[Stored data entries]
════════════════════

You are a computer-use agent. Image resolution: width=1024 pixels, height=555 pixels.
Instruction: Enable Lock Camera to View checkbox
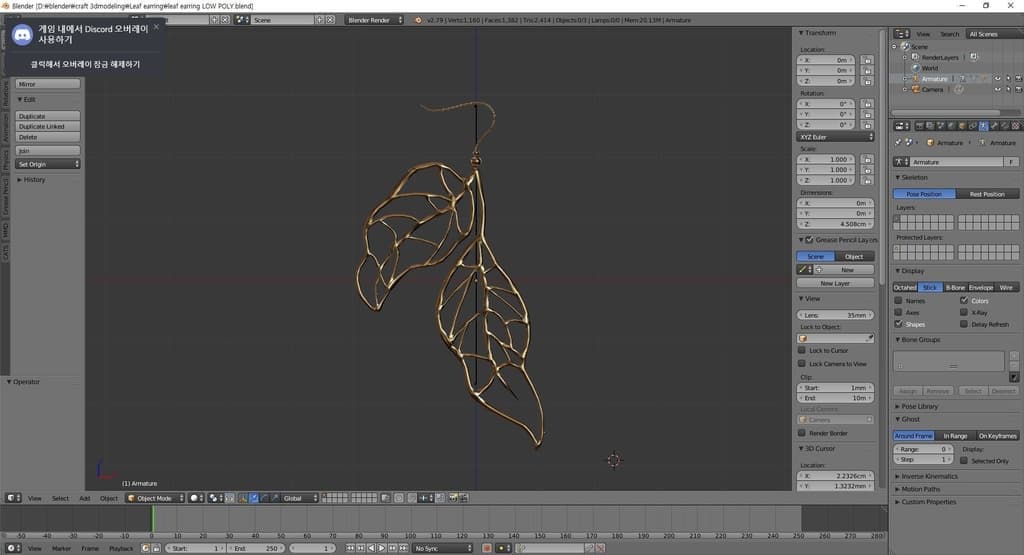(x=802, y=364)
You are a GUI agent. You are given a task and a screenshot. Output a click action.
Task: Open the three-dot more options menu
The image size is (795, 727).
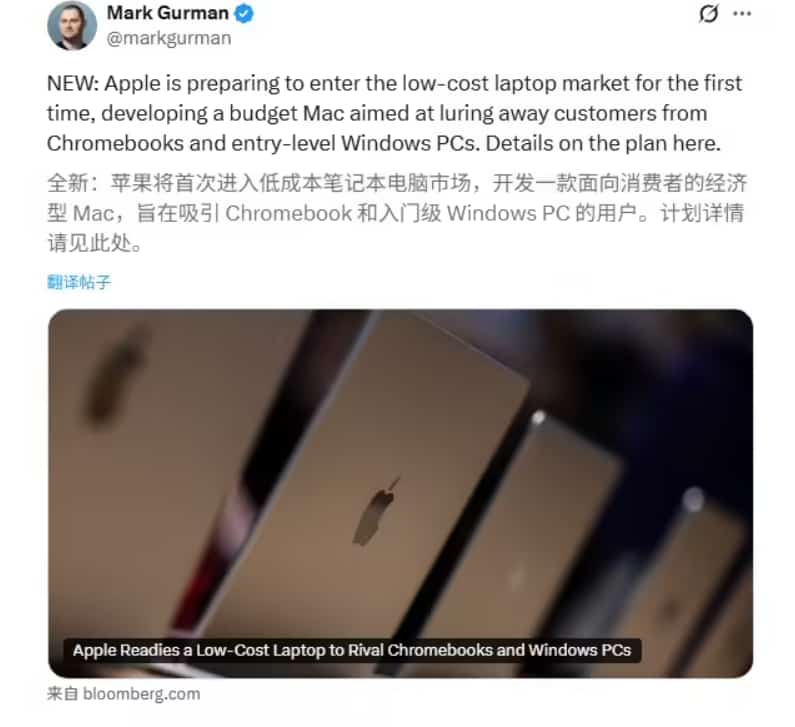tap(742, 14)
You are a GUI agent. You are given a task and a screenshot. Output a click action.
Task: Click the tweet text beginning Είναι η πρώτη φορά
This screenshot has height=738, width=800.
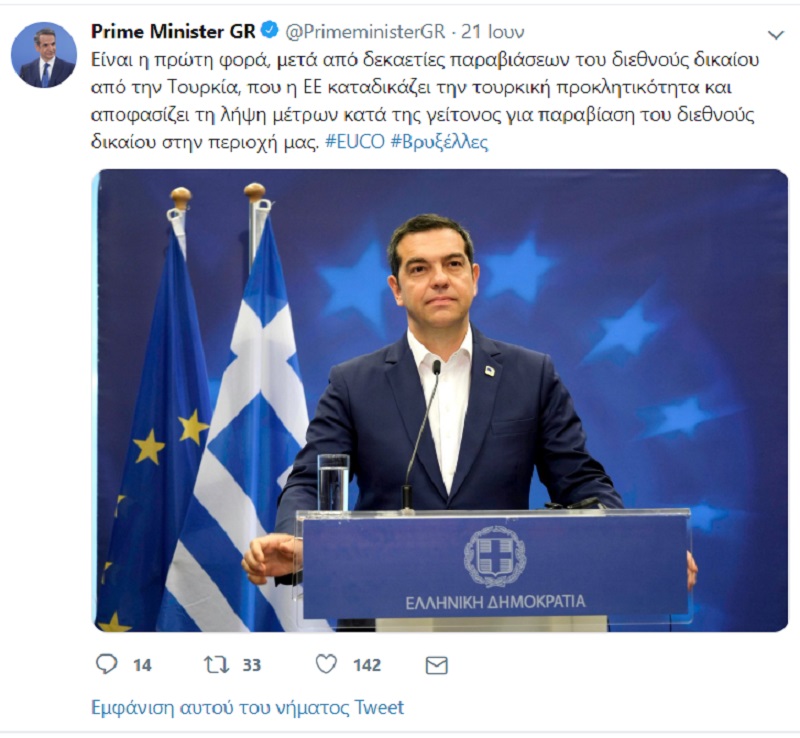tap(425, 101)
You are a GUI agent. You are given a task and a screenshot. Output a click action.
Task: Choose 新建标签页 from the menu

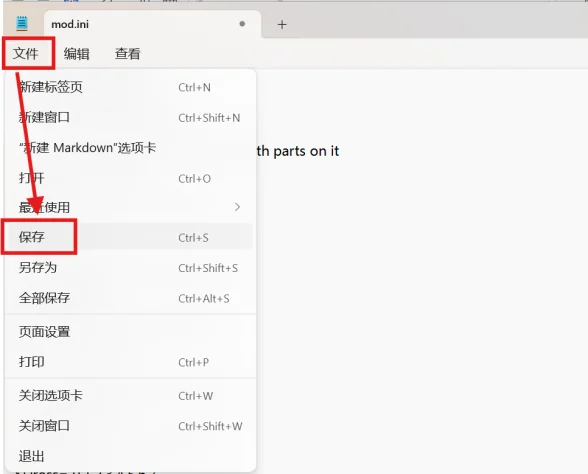click(130, 87)
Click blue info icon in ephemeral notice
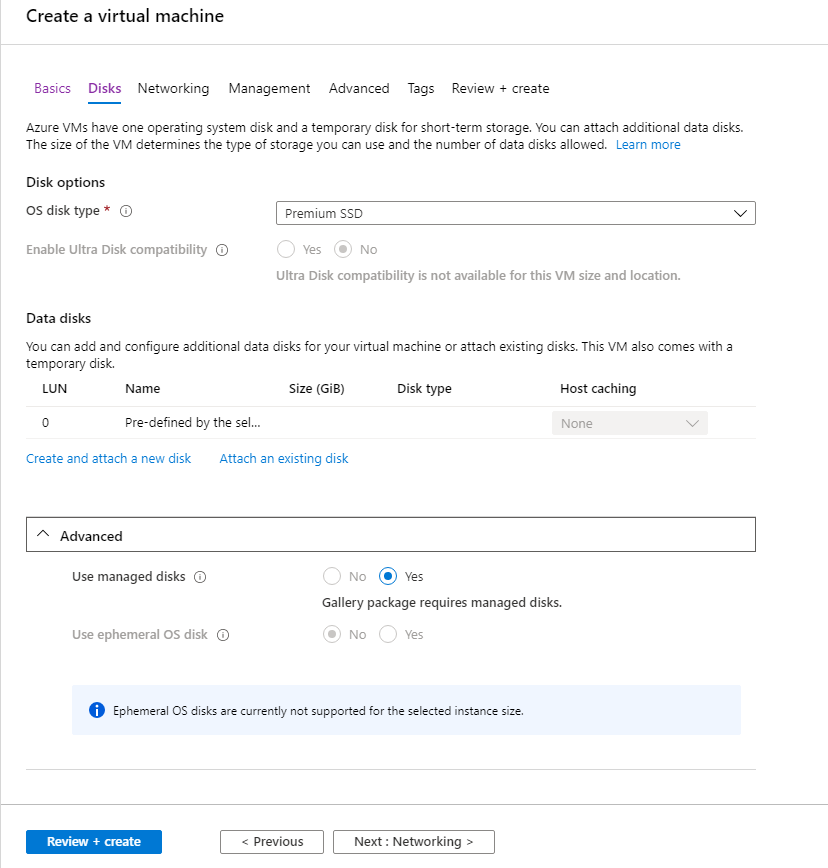 (97, 711)
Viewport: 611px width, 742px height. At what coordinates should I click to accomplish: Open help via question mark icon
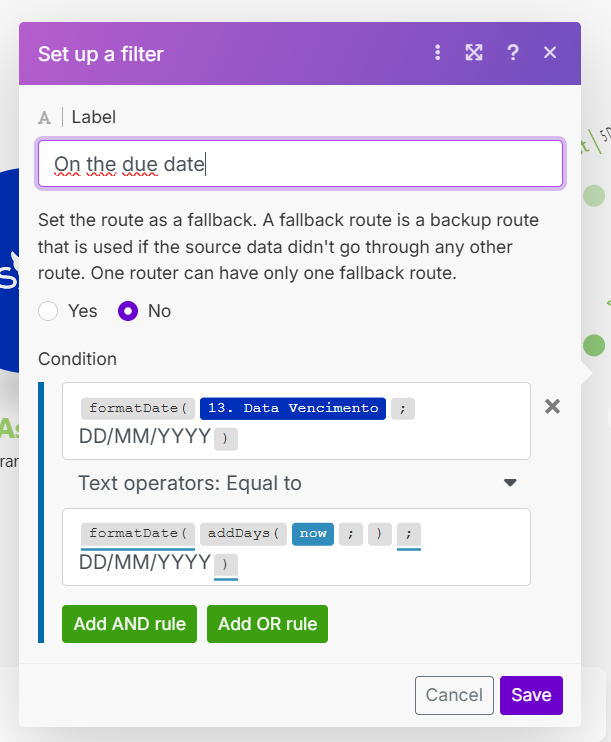click(x=513, y=53)
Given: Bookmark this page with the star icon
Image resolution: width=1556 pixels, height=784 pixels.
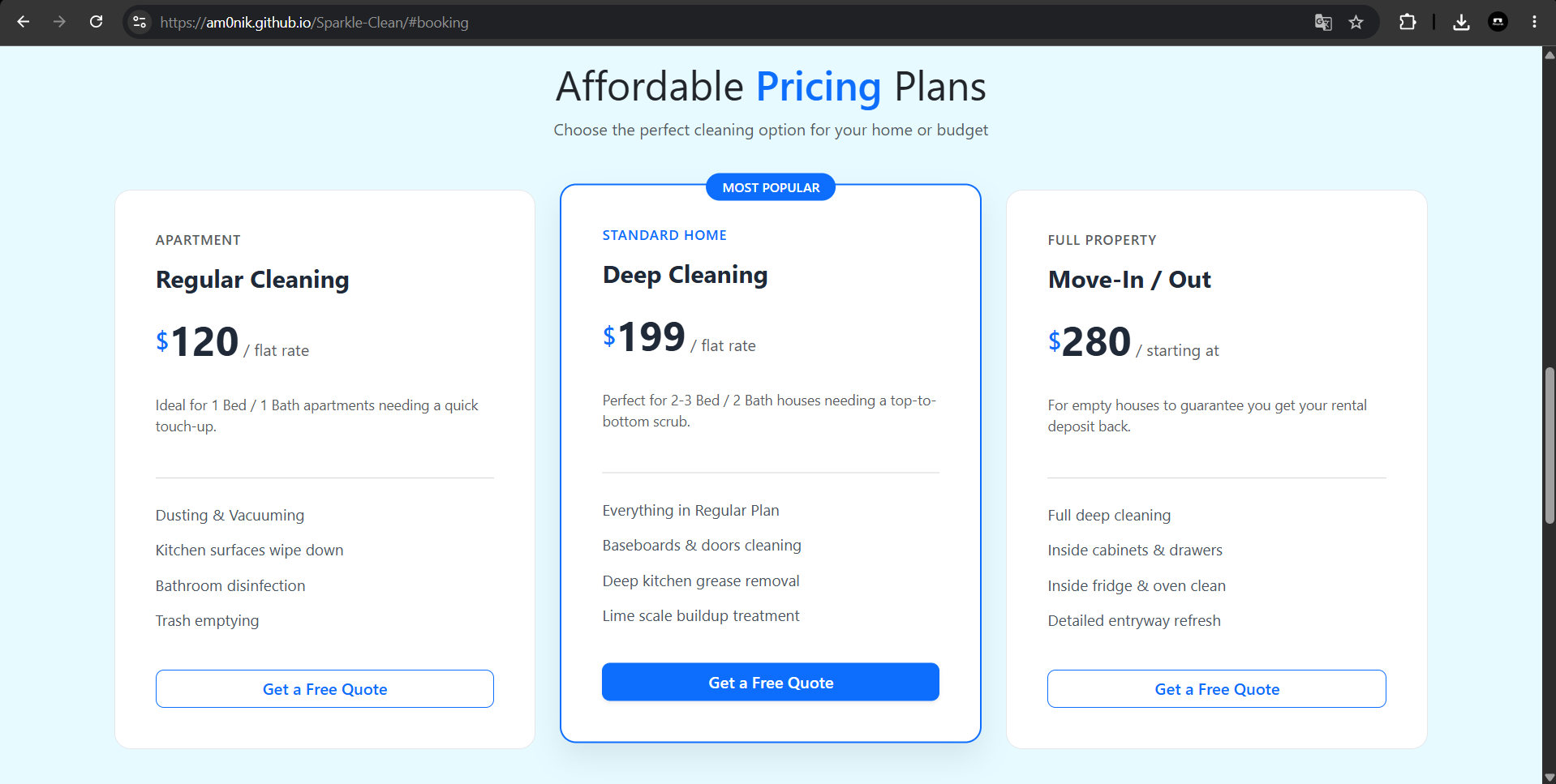Looking at the screenshot, I should click(x=1356, y=22).
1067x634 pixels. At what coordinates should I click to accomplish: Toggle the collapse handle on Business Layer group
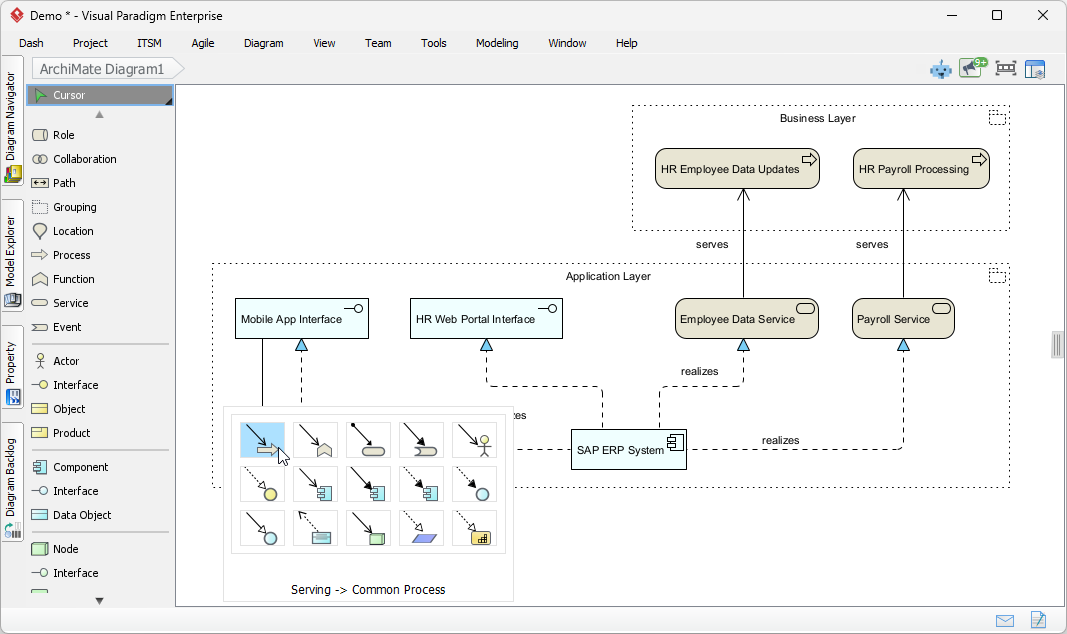997,117
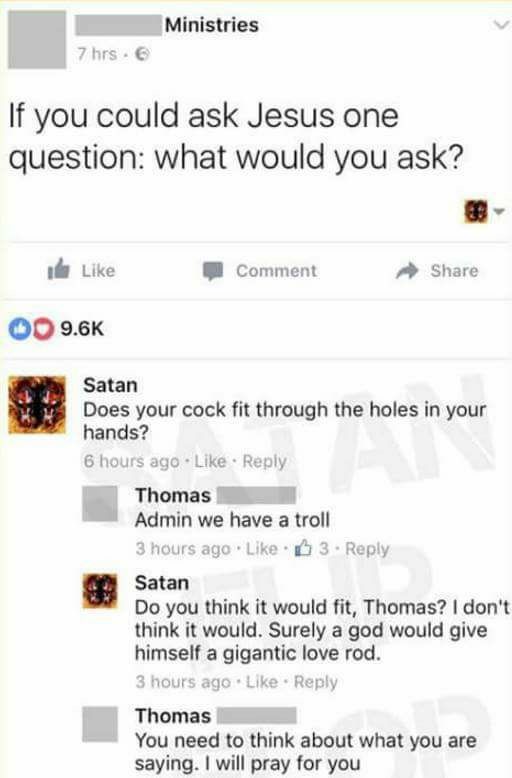Open the Ministries page name link

coord(212,25)
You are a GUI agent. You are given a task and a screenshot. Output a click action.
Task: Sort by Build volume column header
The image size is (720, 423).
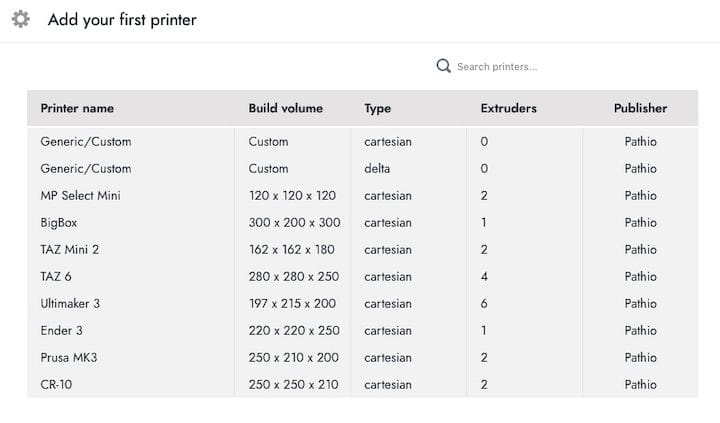[285, 108]
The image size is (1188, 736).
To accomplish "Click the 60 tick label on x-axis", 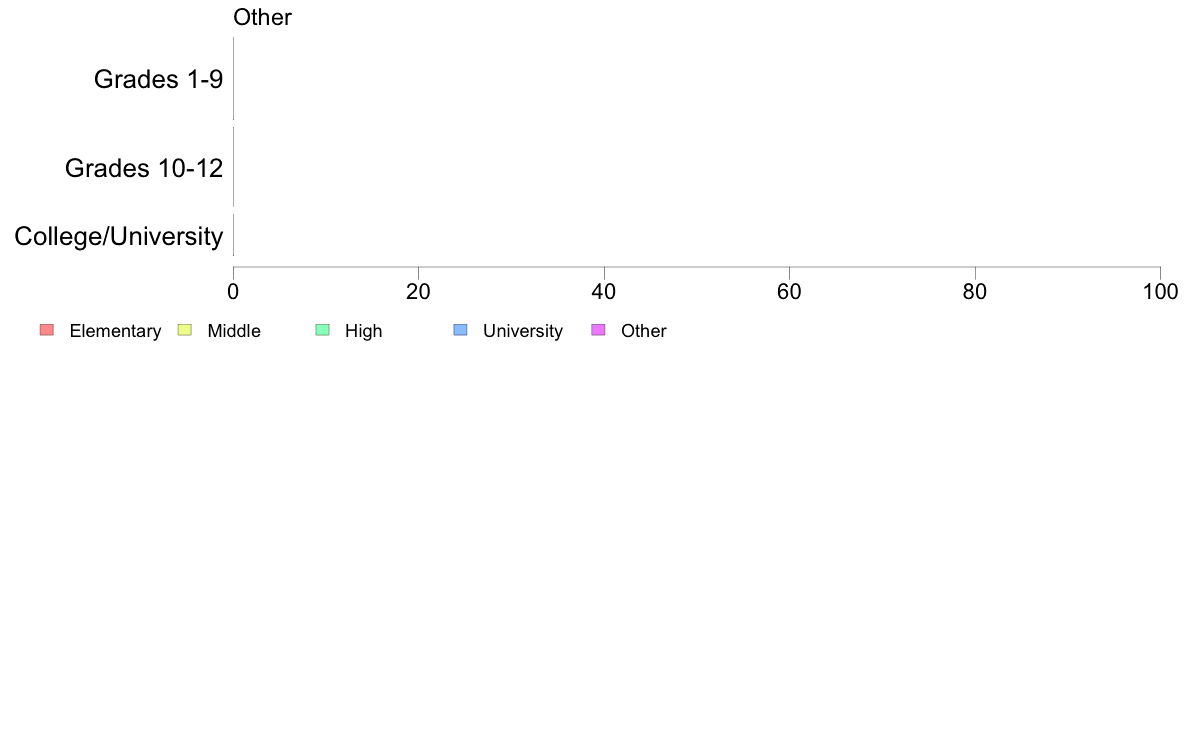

════════════════════

Activity:
Go through the entries and retype each one exactly, skipping any image.

Solution below:
You are a computer-use agent. Image resolution: width=1024 pixels, height=555 pixels.
Instruction: Enable Lock Camera to View checkbox
(x=802, y=364)
You are a GUI agent. You are given a task and a screenshot. Output a click action.
Task: Open the three-dot more options menu
The image size is (795, 727).
tap(742, 14)
You are a GUI agent. You are given a task and a screenshot. Output a click action.
Task: Click the tweet text beginning Είναι η πρώτη φορά
This screenshot has height=738, width=800.
tap(425, 101)
You are a GUI agent. You are given a task and a screenshot. Output a click action.
Task: Choose 新建标签页 from the menu

click(130, 87)
Click blue info icon in ephemeral notice
 (97, 711)
Viewport: 611px width, 742px height. At what coordinates should I click to accomplish: Open help via question mark icon
click(x=513, y=53)
Given: Bookmark this page with the star icon
Image resolution: width=1556 pixels, height=784 pixels.
Looking at the screenshot, I should click(x=1356, y=22).
1067x634 pixels. At what coordinates should I click to accomplish: Toggle the collapse handle on Business Layer group
997,117
Open the Ministries page name link

coord(212,25)
You are a GUI agent. You are given a task and a screenshot. Output a click action.
Task: Sort by Build volume column header
The image size is (720, 423).
[285, 108]
The image size is (1188, 736).
To accomplish "Click the 60 tick label on x-axis", 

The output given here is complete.